Start of Block

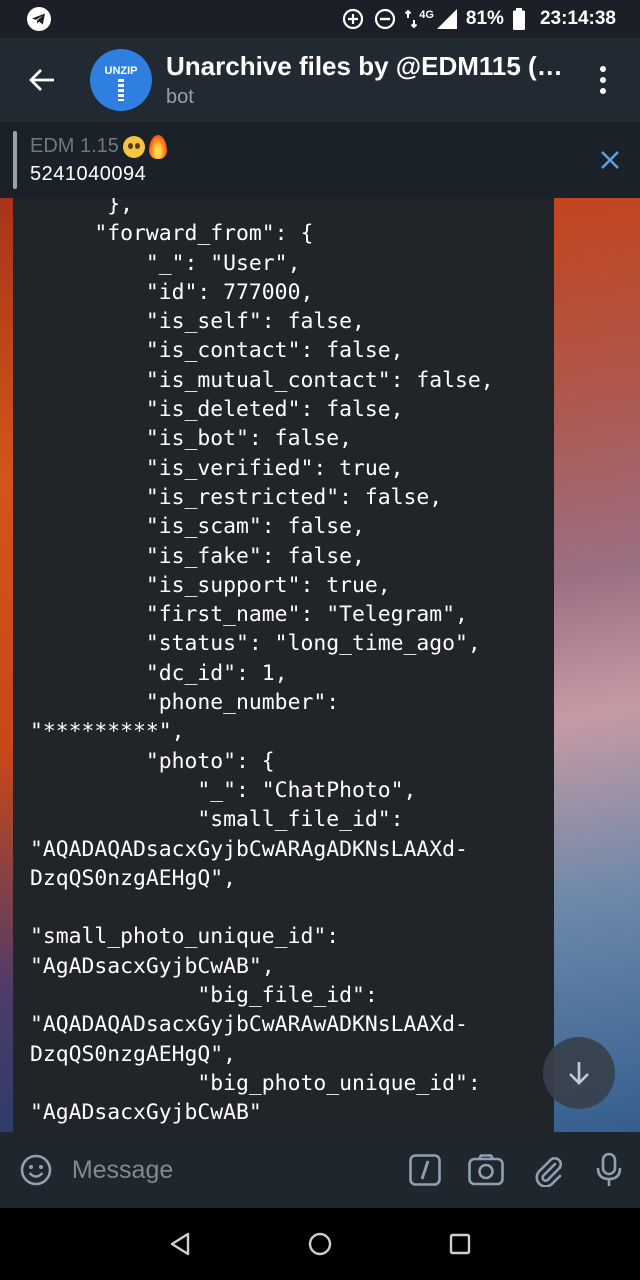 Image resolution: width=640 pixels, height=1280 pixels. What do you see at coordinates (305, 146) in the screenshot?
I see `reply-author: EDM 1.15` at bounding box center [305, 146].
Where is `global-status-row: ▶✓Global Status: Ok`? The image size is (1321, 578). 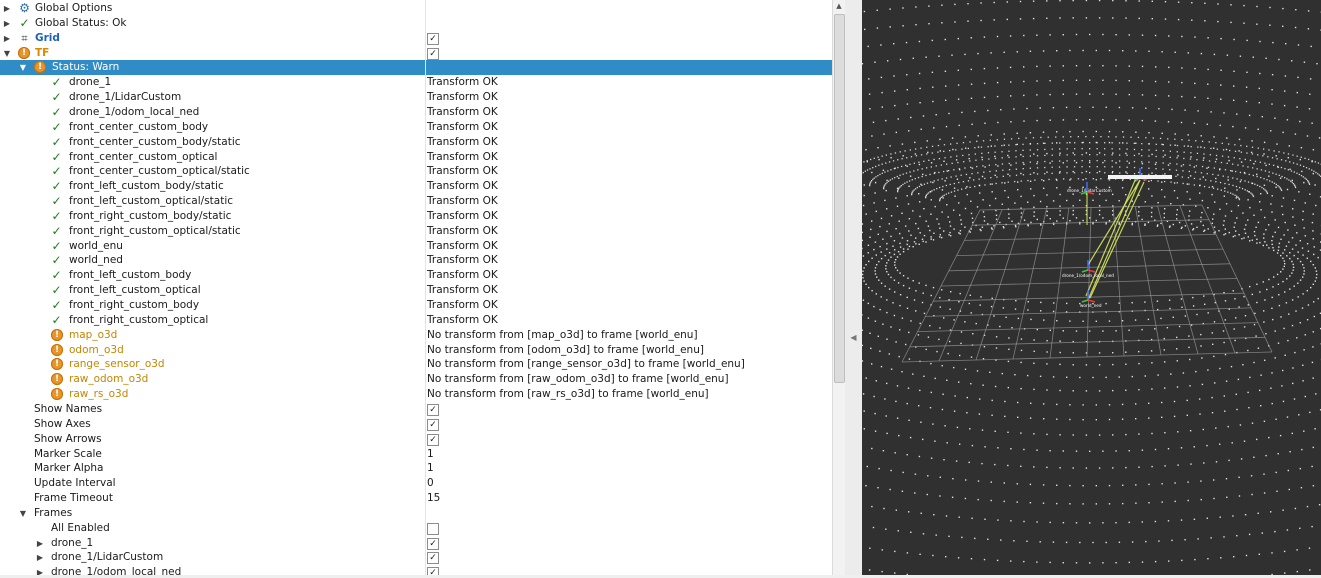 global-status-row: ▶✓Global Status: Ok is located at coordinates (416, 24).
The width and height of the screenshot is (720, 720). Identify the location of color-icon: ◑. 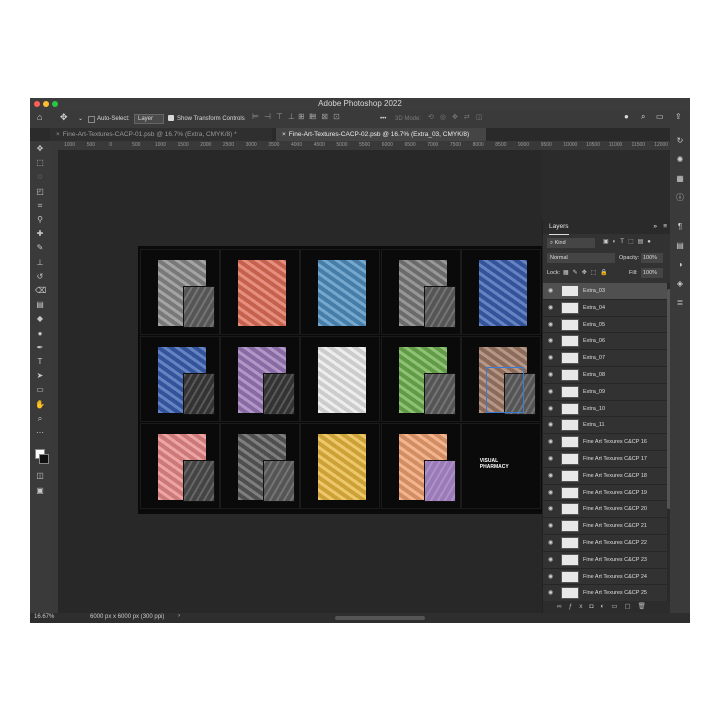
(680, 265).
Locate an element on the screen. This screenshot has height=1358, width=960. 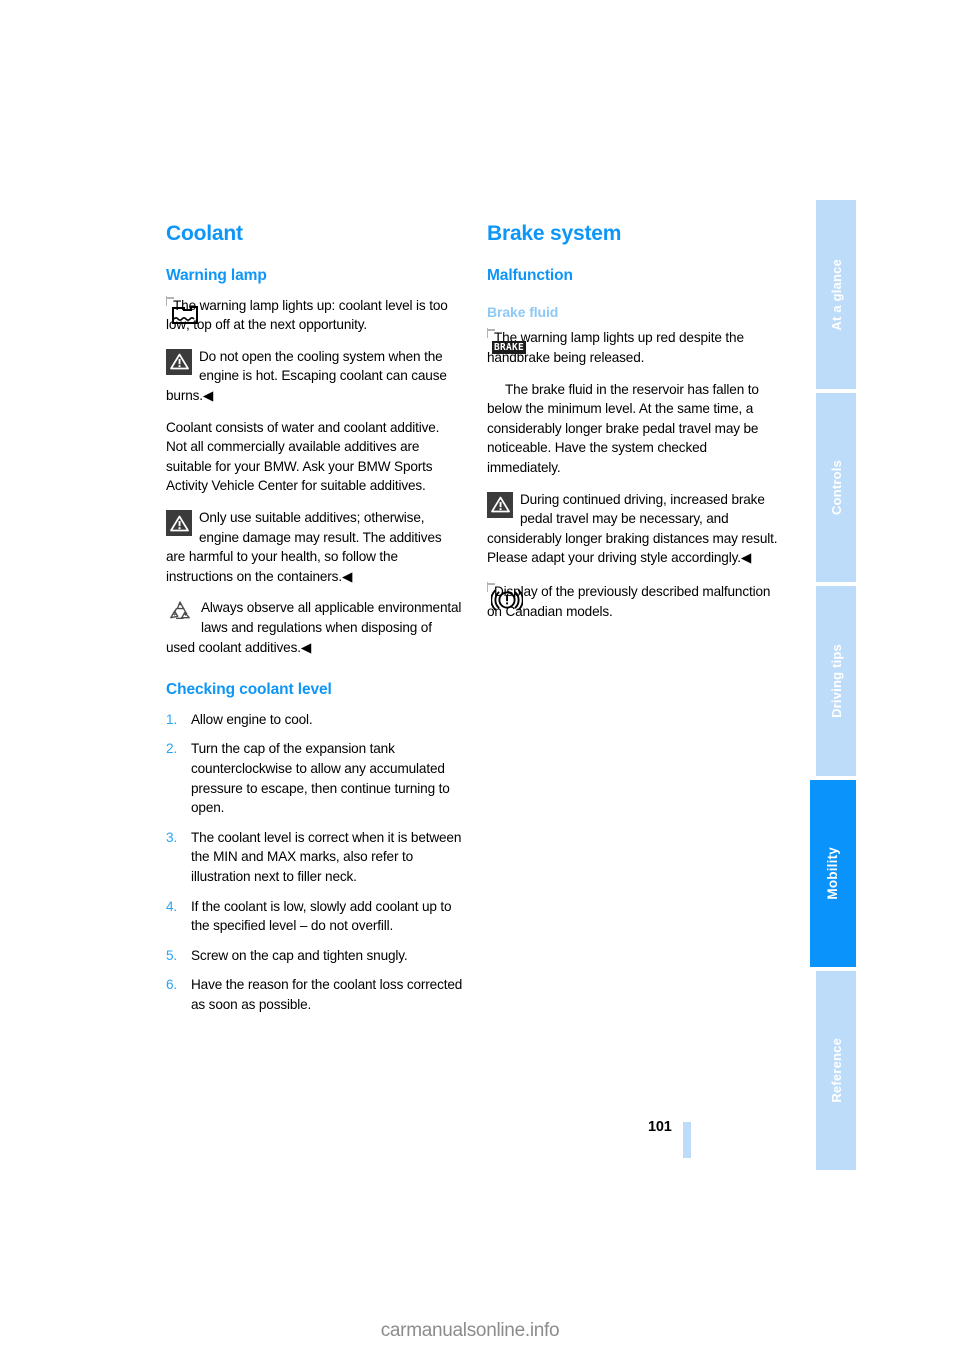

End of Block

Write out, word for word, everything from the line containing "The width and" down to the end of the records above, leaving out the pictures.

The width and height of the screenshot is (720, 720). Identify the location of color-icon: ◑. 
(680, 265).
Locate an element on the screen. This screenshot has height=1358, width=960. 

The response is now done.